You can use AppleScriptObjC to convert HTML into attributed strings. The result is similar to what you would get if you copied from Safari. here is a simple example:
use AppleScript version "2.4" -- Yosemite (10.10) or later
use framework "Foundation"
use framework "AppKit" -- needed for initWithHTML:
use scripting additions
-- classes, constants, and enums used
property NSAttributedString : a reference to current application's NSAttributedString
property NSUTF8StringEncoding : a reference to 4
property NSString : a reference to current application's NSString
set theHTML to "<!DOCTYPE html PUBLIC \"-//W3C//DTD HTML 4.01//EN\" \"http://www.w3.org/TR/html4/strict.dtd\">
<html>
<body>
<p>Some <b>HTML</b> text</p>
</body>
</html>"
set theHTML to NSString's stringWithString:theHTML
set theData to theHTML's dataUsingEncoding:NSUTF8StringEncoding
set theATS to NSAttributedString's alloc()'s initWithHTML:theData documentAttributes:(missing value)
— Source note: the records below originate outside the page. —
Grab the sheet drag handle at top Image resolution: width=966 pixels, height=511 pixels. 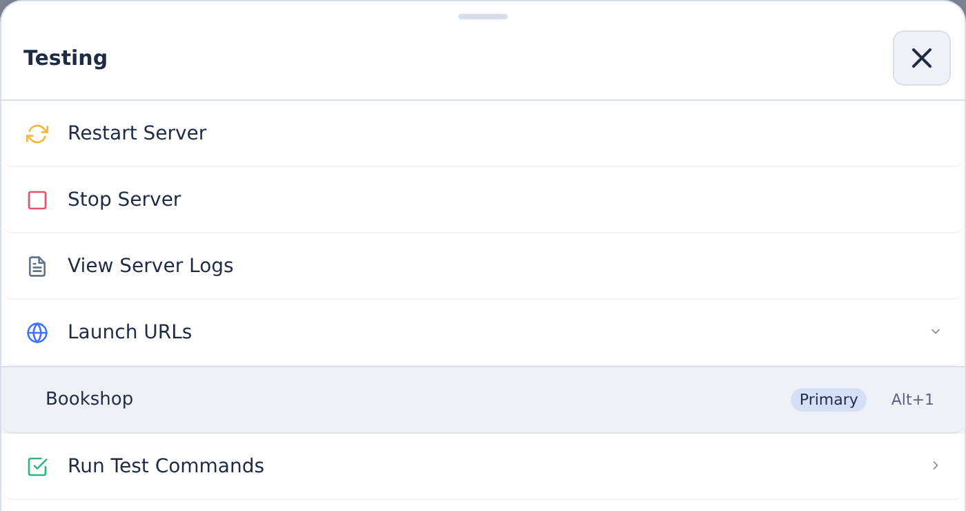[483, 17]
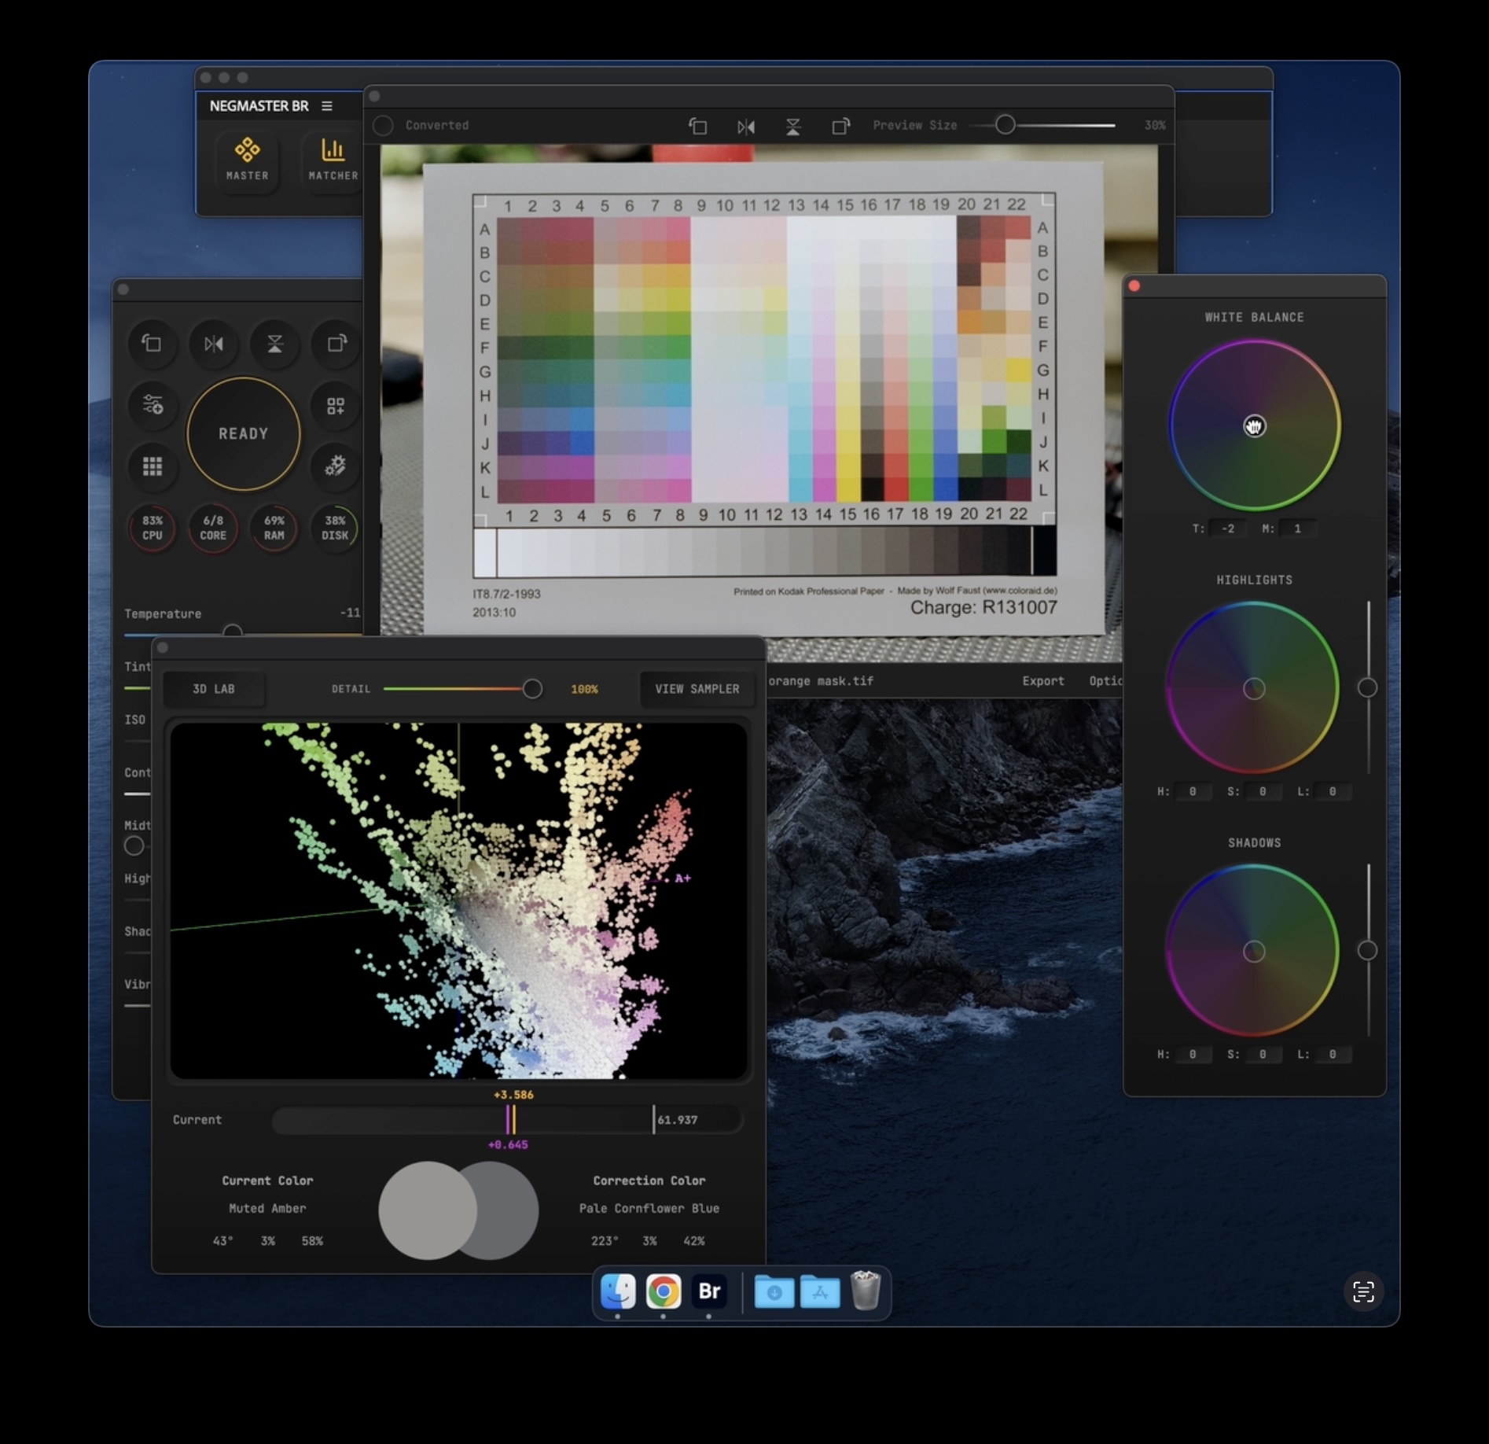1489x1444 pixels.
Task: Click the VIEW SAMPLER button
Action: (697, 689)
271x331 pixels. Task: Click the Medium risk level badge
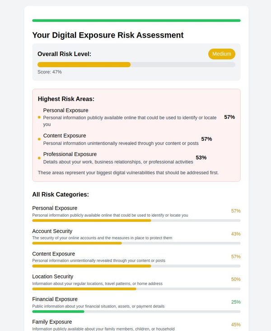coord(222,54)
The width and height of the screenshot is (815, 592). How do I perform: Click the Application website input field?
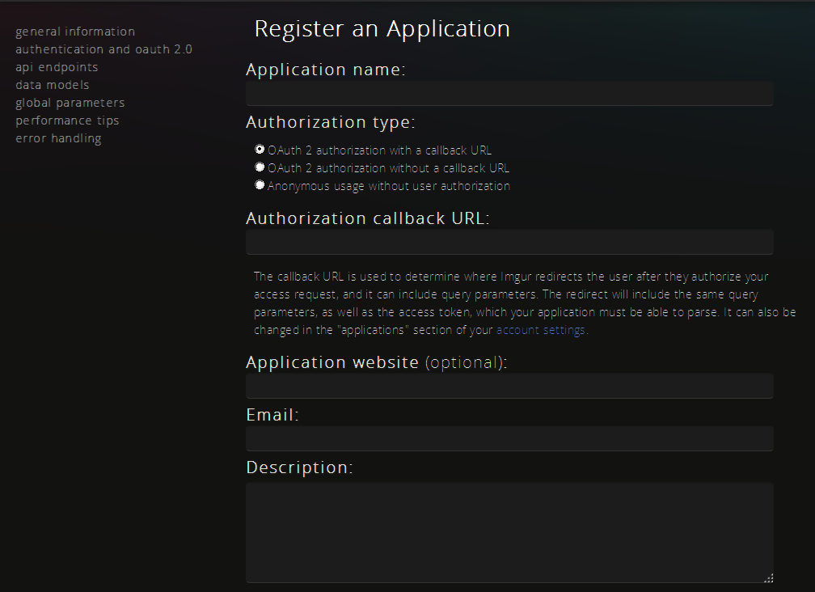(509, 386)
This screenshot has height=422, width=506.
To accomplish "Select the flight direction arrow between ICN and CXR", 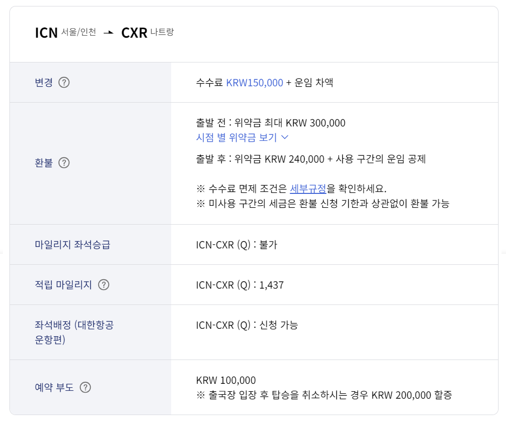I will pos(110,32).
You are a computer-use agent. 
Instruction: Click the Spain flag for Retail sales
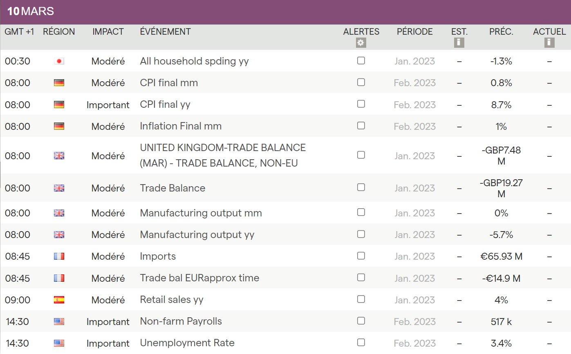click(59, 300)
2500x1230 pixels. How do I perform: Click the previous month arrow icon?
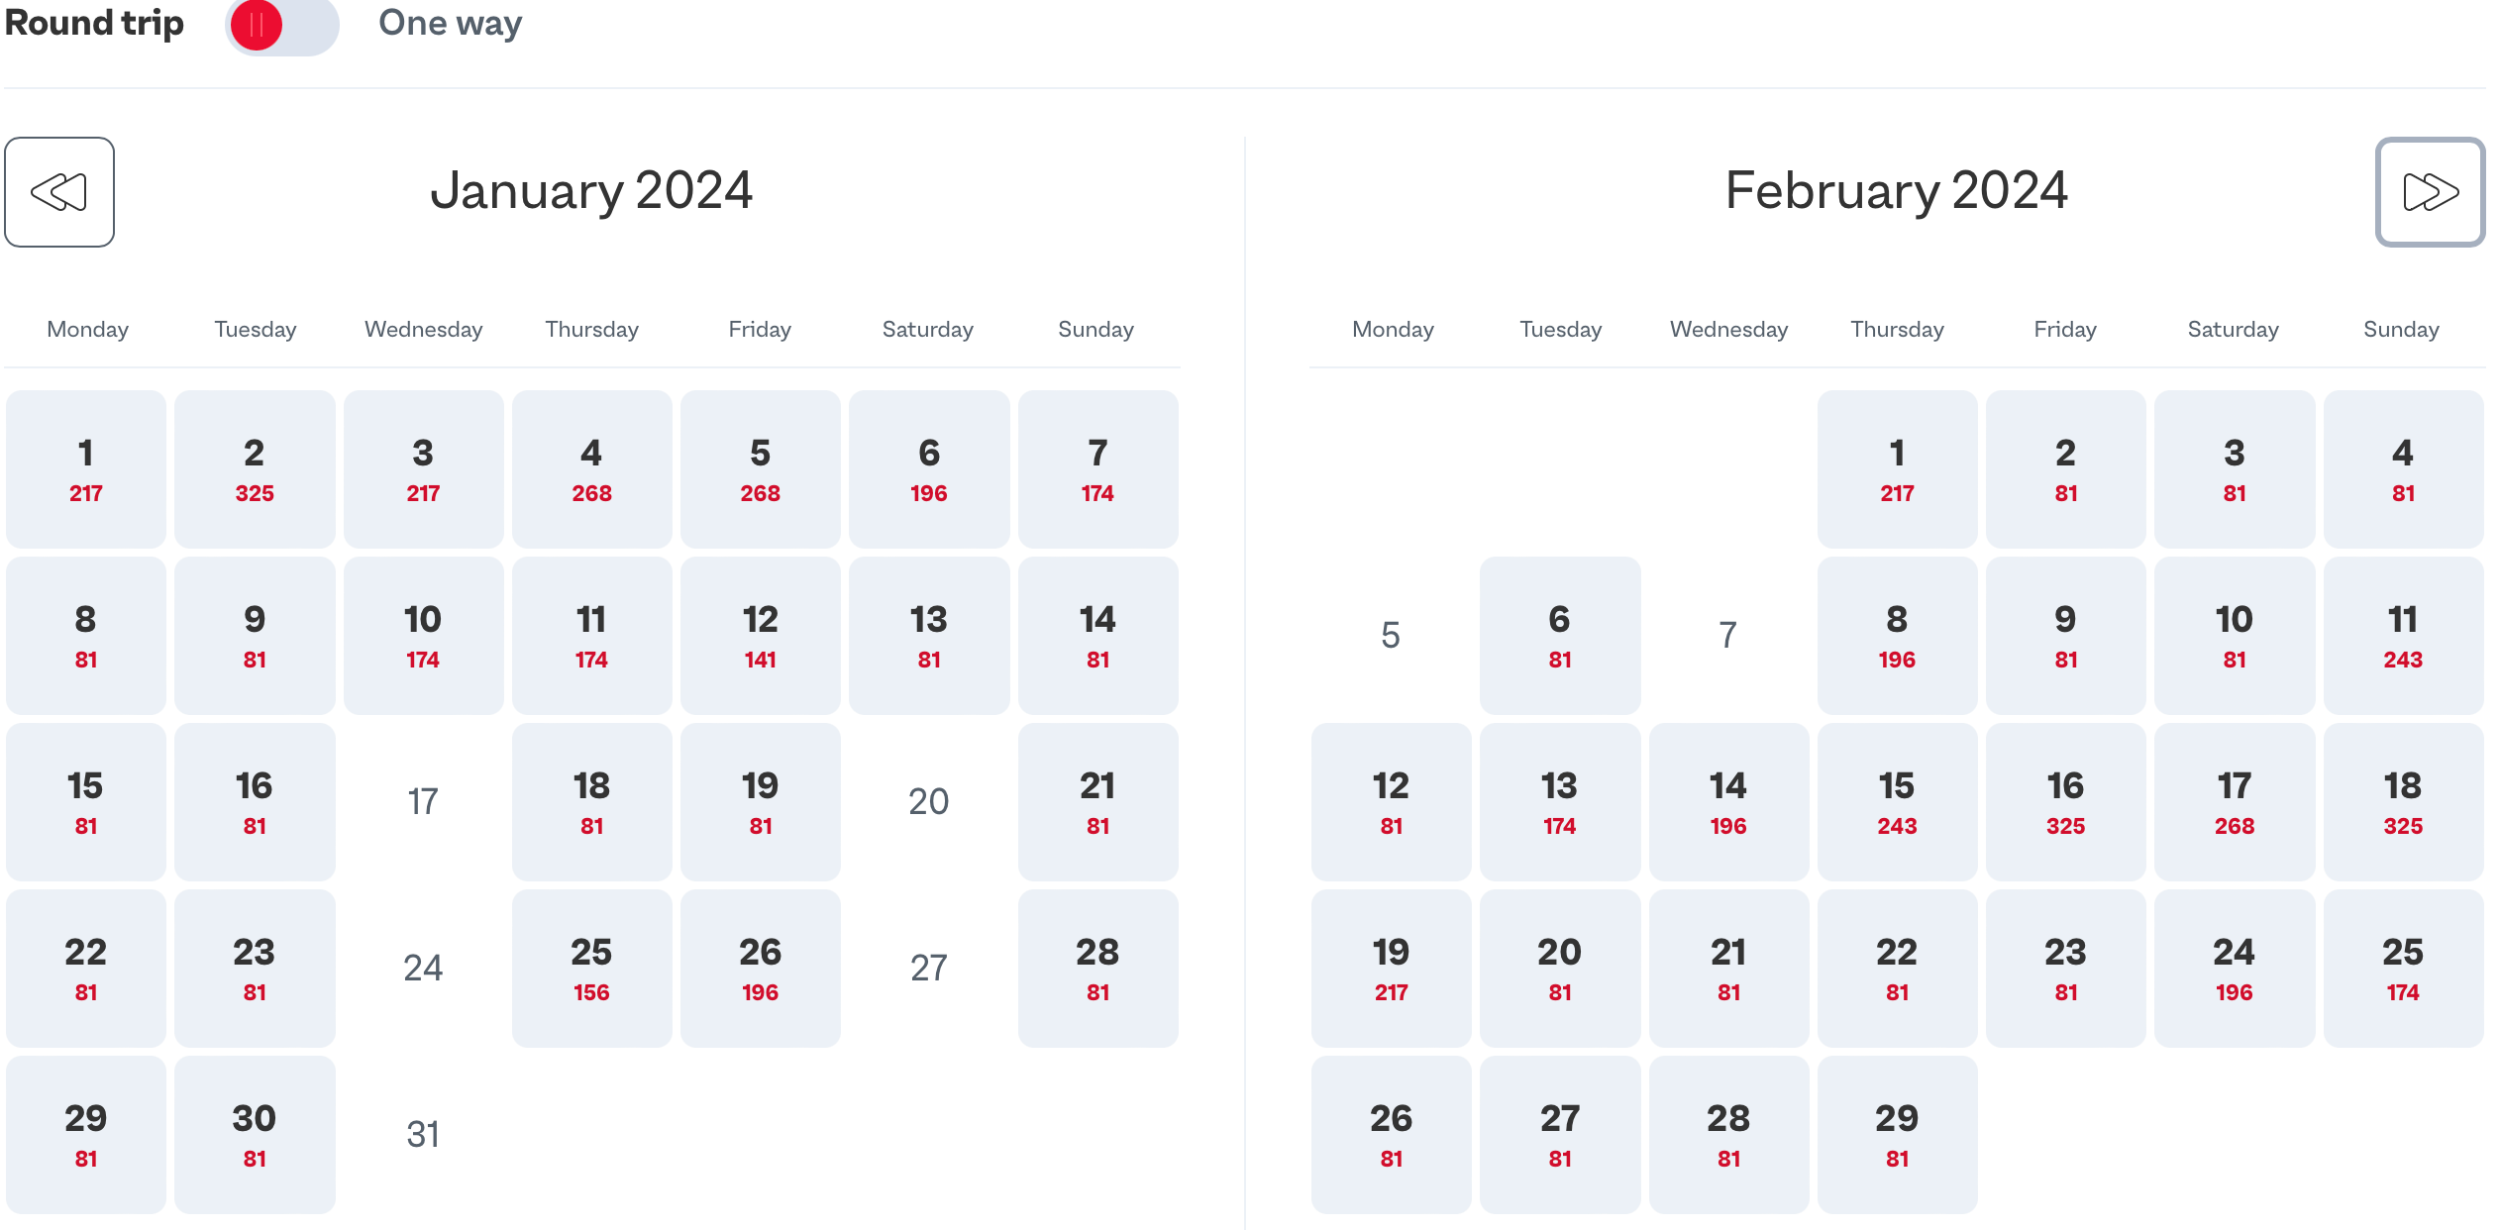pyautogui.click(x=59, y=192)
If you want to strip out all the HTML tags, you could add the following line to the code:
set theText to theATS's |string|() as text
If the HTML is in a file, you would use this:
use AppleScript version "2.4" -- Yosemite (10.10) or later
use framework "Foundation"
use framework "AppKit" -- needed for initWithHTML:
use scripting additions
-- classes, constants, and enums used
property |NSURL| : a reference to current application's |NSURL|
property NSData : a reference to current application's NSData
property NSAttributedString : a reference to current application's NSAttributedString
set pageURL to current application's |NSURL|'s URLWithString:"https://latenightsw.com/sd7/edit/"
set {theData, theError} to current application's NSData's dataWithContentsOfURL:pageURL options:0 |error|:(reference)
if theData = missing value then error (theError's localizedDescription() as text)
set theATS to NSAttributedString's alloc()'s initWithHTML:theData documentAttributes:(missing value)
if theATS is missing value then error "Could not read HTML file"
And to build it directly from a URL, you could use this:
use AppleScript version "2.4" -- Yosemite (10.10) or later
use framework "Foundation"
use framework "AppKit" -- needed for initWithHTML:
use scripting additions
-- classes, constants, and enums used
property |NSURL| : a reference to current application's |NSURL|
property NSData : a reference to current application's NSData
property NSAttributedString : a reference to current application's NSAttributedString
set pageURL to current application's |NSURL|'s URLWithString:"https://latenightsw.com/sd7/edit/"
set {theData, theError} to current application's NSData's dataWithContentsOfURL:pageURL options:0 |error|:(reference)
if theData = missing value then error (theError's localizedDescription() as text)
set theATS to NSAttributedString's alloc()'s initWithHTML:theData documentAttributes:(missing value)
if theATS is missing value then error "Could not interpret HTML"